- _Written task A_
Using the Rio de Janeiro trip report, answer each question:
(i) In which neighborhood did the couple stay?
(ii) What was the price of the Ejecutivo breakfast at Terzetto Cafe?
(iii) How much did the single portion of feijoada at Casa da Feijoada cost?
- _Written task B_
Decide whether the Rio de Janeiro trip report supports each statement, and quote the words that settle it:
(i) The couple stayed in Ipanema.
(ii) Casa da Feijoada serves feijoada every day.
(iii) The couple ordered the feijoada with the "noble" pig parts.
- _Written task C_
Pick up the Rio de Janeiro trip report where it ends and keep writing it.

- _Passage_
____________________
Brazil and Argentina Trip Report Part 1 - Rio de Janeiro
My husband and I are on day 3 of our month long vacation in the 2 countries. First stop was Rio de Janeiro, where we spent 2 full days doing touristy stuff amidst finding stuff to eat. Most of the eating was concentrated in Ipanema, as Arpoador, where we stayed had fewer options. Thoughts on a few places:
1. We had breakfast at Terzetto Cafe in Ipanema and the famous Confeiteria Colombo in Centro. Loved the bread and viennoiseries at both places, fresh, warm and at Terzetto varied. Good cappuccino at Terzetto and if the drinks were not as good, the atmosphere at Confeiteria Colombo more than made up. We were in Centro on Monday, and given the lack of museums to visit, Colombo became the cultural and historical highlight of the day! We thought the breakfasts were expensive: BRL 18 at Terzetto for the Ejecutivo (coffee, juice, a basket of about 6 rolls, ham and cheese slices etc), BRL 25 at Colombo (coffee, juice,milk, toast, demi-baguette, cut fruits, ham and cheese slices etc) but 1 portion fed the 2 of us easily.
2. Casa da Feijoada: Given we missed Saturday lunch (thank you Air France for rescheduling our flight) we sought out Feijoada at Casa da Feijoada, that served the speciality everyday, with all the trimmings. We ordered only one portion (BRL 67) but that was more than enough for the 2 of us. We had the normal version, ie without the "noble" pig parts, and thought it was meat infused bean stew was really tasty. The meat's (sausages, ribs, dried meat) wasn't bad too. Loved the chicharron and manioc flour that added lots of crunch to the dish. Meal comes with a bean soup and some olives to start, crisp fried sausages and a plate with 3 dollops of sugary paste (dulce de leche, papaya and banana) for dessert.
____________________
- _Provided data_
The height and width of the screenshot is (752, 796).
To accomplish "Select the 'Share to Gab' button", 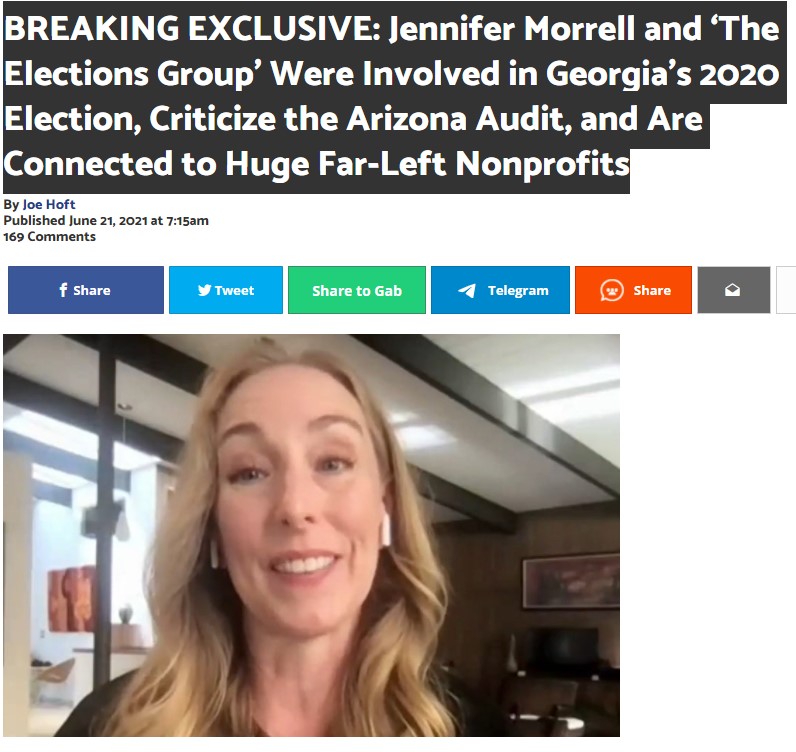I will point(357,290).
____________________
- _Expected output A_
(i) Arpoador
(ii) BRL 18
(iii) BRL 67

- _Expected output B_
(i) No: "Arpoador, where we stayed had fewer options"
(ii) Yes: "that served the speciality everyday"
(iii) No: "We had the normal version, ie without the "noble" pig parts"

- _Expected output C_
3. Benkei Sushi: I've not had sushi for more than 3 months and thought I'd give the Japanese restaurants in Rio a try. Benkei Sushi serves both ala carte and rodizio for dinner. The selection for the rodizio was quite varied but we were disappointed by the quality of the fish for the sushi and sashimi. Not quite unfresh, but quite bland in taste, and you could tell the texture was starting to turn. The cooked handrolls were quite tasty though, so were the fried snacks (bolinhos, gyoza etc). Should've known not to go to an AYCE place.
4. Sucos: Juice shops are as ubiquitous as Havaianas flip flops and Zona Sul supermarkets in Ipanema. Great places to try local fruit juices. Acai is pure sugar, and an instant energy booster, and we love acerola, goiaba and all the rest! Some juice and pao de queijo = worthy after beach snack.
We are now in Sao Luis, going to Barreirinhas, Salvador and Curitiba next. Recommendations for local specialities highly appreciated!
No lack of museums in downtown Rio. One of the best museums in the city is very close to the Colombo you went, Museu Nacional de Belas Artes. You could have also visited the beautiful Biblioteca Nacional (National Library) and Teatro Municipal. And also the various churches, where some of Brazil's best art can be found: Mosteiro do Sao Bento, Santo Antonio, Sao Francisco da Penitencia. All very close to where you were. Well, perhaps for next visit.
As for food in Salvador don't miss the moqueca (fish stew) at Paraiso Tropical. Also Trapiche Adelaide used to be a wonderful, high end restaurant, not sure if it is still around of it is still good, but you should check. I had an amazing meal there.
Hi Toot, thanks for the response. I definitely did not suggest that Rio did not have enough museums for me, just that they were all closed on Monday =)
Thanks for your suggestions in Salvador. Will definitely not miss moqueca. What order Bahian specialities and where should I try them?
Bahia has a very different cuisine. Most of the food is cooked with dende oil, which some people will hate it... But for those who like it, it is a very interesting cuisine. Some of the famous dishes: bobo de camarao (shrimp stew with yuca flour), acaraje (fried black eye peas croquette filled with shrimp), abara (steamed black eye peas croquette), vatapa (fish and shrimp stew), cocada (coconut dessert).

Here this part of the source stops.